Each record below needs to be set down again exactly.

[Source material]

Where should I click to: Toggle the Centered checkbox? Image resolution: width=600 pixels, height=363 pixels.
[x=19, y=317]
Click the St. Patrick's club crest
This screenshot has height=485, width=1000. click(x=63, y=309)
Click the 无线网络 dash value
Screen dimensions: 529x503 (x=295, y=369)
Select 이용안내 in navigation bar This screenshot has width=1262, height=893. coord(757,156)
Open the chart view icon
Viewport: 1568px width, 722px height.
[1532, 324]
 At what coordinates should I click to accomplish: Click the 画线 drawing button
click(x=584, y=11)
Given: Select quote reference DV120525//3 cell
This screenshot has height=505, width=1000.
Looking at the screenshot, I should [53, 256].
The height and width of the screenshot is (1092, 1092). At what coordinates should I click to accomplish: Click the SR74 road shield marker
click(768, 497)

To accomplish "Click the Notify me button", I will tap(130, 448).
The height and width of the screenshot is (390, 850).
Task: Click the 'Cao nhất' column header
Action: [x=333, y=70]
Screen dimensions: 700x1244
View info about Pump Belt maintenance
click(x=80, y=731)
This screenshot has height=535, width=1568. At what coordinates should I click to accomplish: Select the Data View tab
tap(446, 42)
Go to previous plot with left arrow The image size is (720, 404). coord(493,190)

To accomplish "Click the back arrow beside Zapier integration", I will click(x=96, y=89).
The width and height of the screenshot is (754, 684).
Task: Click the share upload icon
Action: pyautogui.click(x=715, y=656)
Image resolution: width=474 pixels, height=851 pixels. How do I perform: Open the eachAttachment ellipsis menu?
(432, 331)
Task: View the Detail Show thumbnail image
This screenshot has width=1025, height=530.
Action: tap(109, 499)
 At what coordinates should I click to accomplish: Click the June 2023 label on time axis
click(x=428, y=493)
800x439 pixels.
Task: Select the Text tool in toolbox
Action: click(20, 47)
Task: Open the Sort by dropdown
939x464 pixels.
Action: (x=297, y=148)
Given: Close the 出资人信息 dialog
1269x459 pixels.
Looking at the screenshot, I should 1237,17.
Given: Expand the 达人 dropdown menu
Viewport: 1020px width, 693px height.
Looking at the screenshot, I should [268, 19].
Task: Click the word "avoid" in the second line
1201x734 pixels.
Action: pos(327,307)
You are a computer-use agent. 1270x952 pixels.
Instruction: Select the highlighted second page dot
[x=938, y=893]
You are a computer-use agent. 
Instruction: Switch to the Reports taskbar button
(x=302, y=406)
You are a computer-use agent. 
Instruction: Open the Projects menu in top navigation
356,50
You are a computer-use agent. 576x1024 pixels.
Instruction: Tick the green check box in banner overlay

[/Source material]

- Solution below:
Where should I click to: Toggle the Centered checkbox? Image resolution: width=600 pixels, height=363 pixels.
[x=19, y=317]
Click the St. Patrick's club crest
This screenshot has height=485, width=1000. click(x=63, y=309)
Click the 无线网络 dash value
Screen dimensions: 529x503 (x=295, y=369)
Select 이용안내 in navigation bar This screenshot has width=1262, height=893. coord(757,156)
Open the chart view icon
Viewport: 1568px width, 722px height.
[1532, 324]
 At what coordinates should I click to accomplish: Click the 画线 drawing button
click(x=584, y=11)
Given: Select quote reference DV120525//3 cell
This screenshot has height=505, width=1000.
Looking at the screenshot, I should [53, 256].
The height and width of the screenshot is (1092, 1092). At what coordinates should I click to accomplish: Click the SR74 road shield marker
click(768, 497)

To accomplish "Click the Notify me button", I will tap(130, 448).
The height and width of the screenshot is (390, 850).
Task: Click the 'Cao nhất' column header
Action: [x=333, y=70]
Screen dimensions: 700x1244
View info about Pump Belt maintenance
click(x=80, y=731)
This screenshot has height=535, width=1568. At what coordinates should I click to accomplish: Select the Data View tab
tap(446, 42)
Go to previous plot with left arrow The image size is (720, 404). coord(493,190)

To accomplish "Click the back arrow beside Zapier integration", I will click(x=96, y=89).
The width and height of the screenshot is (754, 684).
Task: Click the share upload icon
Action: pyautogui.click(x=715, y=656)
Image resolution: width=474 pixels, height=851 pixels. How do I perform: Open the eachAttachment ellipsis menu?
(432, 331)
Task: View the Detail Show thumbnail image
This screenshot has width=1025, height=530.
Action: tap(109, 499)
 At what coordinates should I click to accomplish: Click the June 2023 label on time axis
click(x=428, y=493)
800x439 pixels.
Task: Select the Text tool in toolbox
Action: click(20, 47)
Task: Open the Sort by dropdown
939x464 pixels.
Action: (x=297, y=148)
Given: Close the 出资人信息 dialog
1269x459 pixels.
Looking at the screenshot, I should 1237,17.
Given: Expand the 达人 dropdown menu
Viewport: 1020px width, 693px height.
Looking at the screenshot, I should [268, 19].
Task: Click the word "avoid" in the second line
1201x734 pixels.
Action: pos(327,307)
You are a computer-use agent. 1270x952 pixels.
Instruction: Select the highlighted second page dot
[x=938, y=893]
You are a computer-use agent. 
Instruction: Switch to the Reports taskbar button
(x=302, y=406)
You are a computer-use agent. 
Instruction: Open the Projects menu in top navigation
356,50
You are a computer-use agent. 576x1024 pixels.
Instruction: Tick the green check box in banner overlay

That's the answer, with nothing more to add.